:: Work to be completed ::
Only the lines below starting at the one that contains "You are a GUI" and ending at the one that contains "Sneakers (1121, 1449)" are to be reproduced, exactly and with both ends kept.

--- Dataset records ---

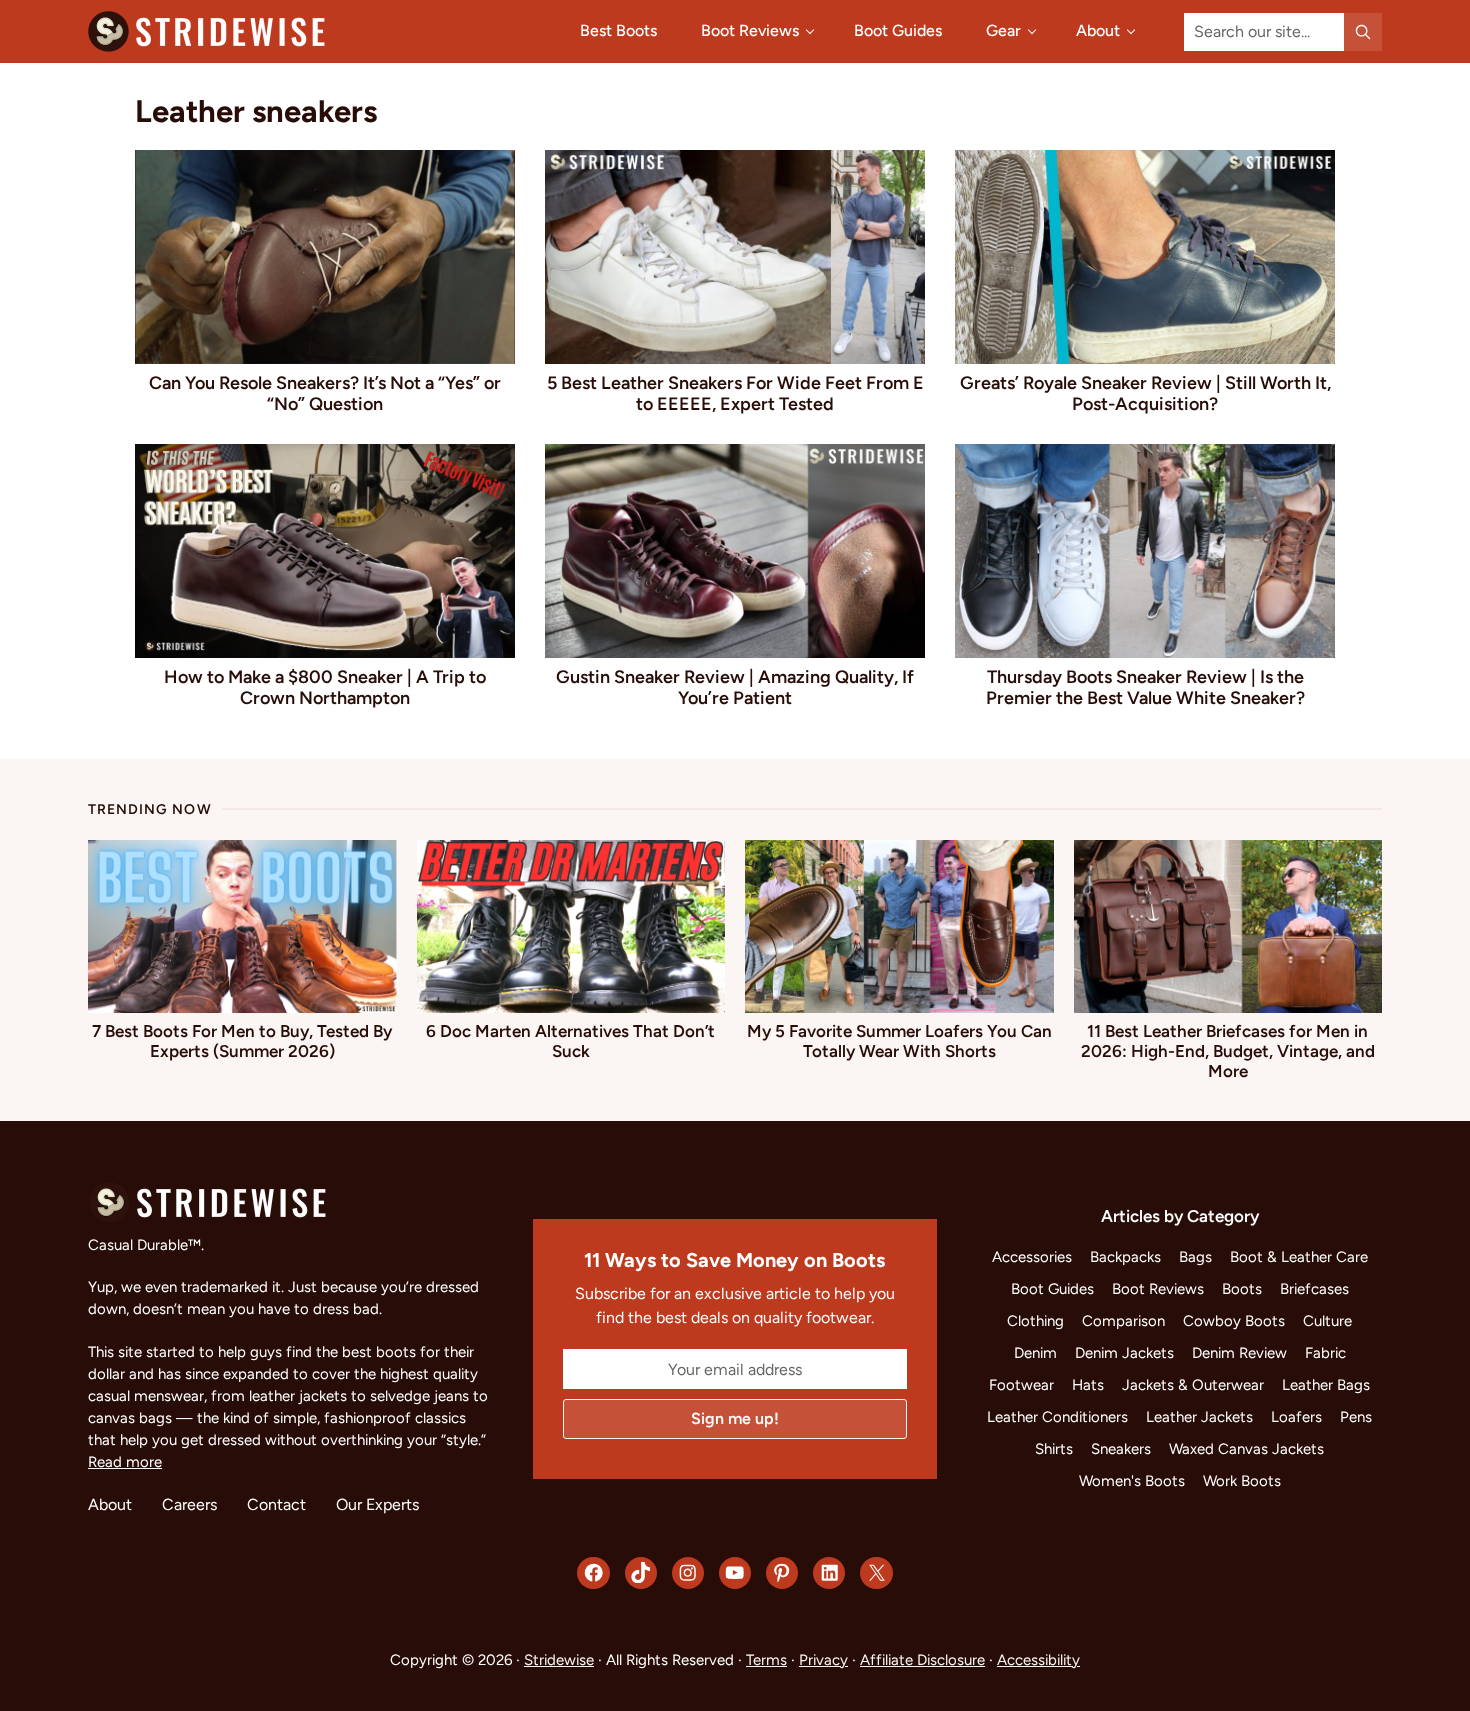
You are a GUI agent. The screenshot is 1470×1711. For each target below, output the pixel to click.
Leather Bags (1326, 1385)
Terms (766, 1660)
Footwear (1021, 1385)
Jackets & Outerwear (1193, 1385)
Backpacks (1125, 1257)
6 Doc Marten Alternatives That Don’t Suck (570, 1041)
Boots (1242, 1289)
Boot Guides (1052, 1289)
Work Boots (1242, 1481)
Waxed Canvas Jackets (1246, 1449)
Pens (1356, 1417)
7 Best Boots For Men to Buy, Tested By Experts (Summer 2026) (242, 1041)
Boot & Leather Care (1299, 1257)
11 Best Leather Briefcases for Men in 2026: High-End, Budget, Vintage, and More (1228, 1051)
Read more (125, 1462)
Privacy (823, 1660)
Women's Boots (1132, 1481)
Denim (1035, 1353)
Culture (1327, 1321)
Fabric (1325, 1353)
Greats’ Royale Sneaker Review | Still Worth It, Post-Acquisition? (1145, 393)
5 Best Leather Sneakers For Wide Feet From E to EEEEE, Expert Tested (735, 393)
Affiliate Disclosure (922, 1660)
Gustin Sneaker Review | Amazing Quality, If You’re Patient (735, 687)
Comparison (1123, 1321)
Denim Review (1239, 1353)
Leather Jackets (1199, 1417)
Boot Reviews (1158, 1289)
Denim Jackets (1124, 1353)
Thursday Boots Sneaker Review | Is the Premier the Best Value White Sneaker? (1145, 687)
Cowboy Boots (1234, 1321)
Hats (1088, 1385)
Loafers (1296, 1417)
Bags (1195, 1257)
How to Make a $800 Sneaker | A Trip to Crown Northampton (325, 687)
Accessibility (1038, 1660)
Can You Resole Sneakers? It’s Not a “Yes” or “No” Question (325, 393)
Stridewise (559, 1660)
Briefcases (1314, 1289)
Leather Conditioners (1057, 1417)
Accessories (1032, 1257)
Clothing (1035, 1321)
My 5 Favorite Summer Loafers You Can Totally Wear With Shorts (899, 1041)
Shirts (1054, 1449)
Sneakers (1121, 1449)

---
--- Dataset records ---

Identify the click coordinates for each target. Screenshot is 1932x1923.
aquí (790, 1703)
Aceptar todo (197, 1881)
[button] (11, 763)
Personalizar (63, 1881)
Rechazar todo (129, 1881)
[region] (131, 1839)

---

:: Problem solution ::
You are a GUI agent. The screenshot is 1470×1711. For each target below, output the pixel to click.
Leather Bags (1326, 1385)
Terms (766, 1660)
Footwear (1021, 1385)
Jackets & Outerwear (1193, 1385)
Backpacks (1125, 1257)
6 Doc Marten Alternatives That Don’t Suck (570, 1041)
Boots (1242, 1289)
Boot Guides (1052, 1289)
Work Boots (1242, 1481)
Waxed Canvas Jackets (1246, 1449)
Pens (1356, 1417)
7 Best Boots For Men to Buy, Tested By Experts (Summer 2026) (242, 1041)
Boot & Leather Care (1299, 1257)
11 Best Leather Briefcases for Men in 2026: High-End, Budget, Vintage, and More (1228, 1051)
Read more (125, 1462)
Privacy (823, 1660)
Women's Boots (1132, 1481)
Denim (1035, 1353)
Culture (1327, 1321)
Fabric (1325, 1353)
Greats’ Royale Sneaker Review | Still Worth It, Post-Acquisition? (1145, 393)
5 Best Leather Sneakers For Wide Feet From E to EEEEE, Expert Tested (735, 393)
Affiliate Disclosure (922, 1660)
Gustin Sneaker Review | Amazing Quality, If You’re Patient (735, 687)
Comparison (1123, 1321)
Denim Review (1239, 1353)
Leather Jackets (1199, 1417)
Boot Reviews (1158, 1289)
Denim Jackets (1124, 1353)
Thursday Boots Sneaker Review | Is the Premier the Best Value White Sneaker? (1145, 687)
Cowboy Boots (1234, 1321)
Hats (1088, 1385)
Loafers (1296, 1417)
Bags (1195, 1257)
How to Make a $800 Sneaker | A Trip to Crown Northampton (325, 687)
Accessibility (1038, 1660)
Can You Resole Sneakers? It’s Not a “Yes” or “No” Question (325, 393)
Stridewise (559, 1660)
Briefcases (1314, 1289)
Leather Conditioners (1057, 1417)
Accessories (1032, 1257)
Clothing (1035, 1321)
My 5 Favorite Summer Loafers You Can Totally Wear With Shorts (899, 1041)
Shirts (1054, 1449)
Sneakers (1121, 1449)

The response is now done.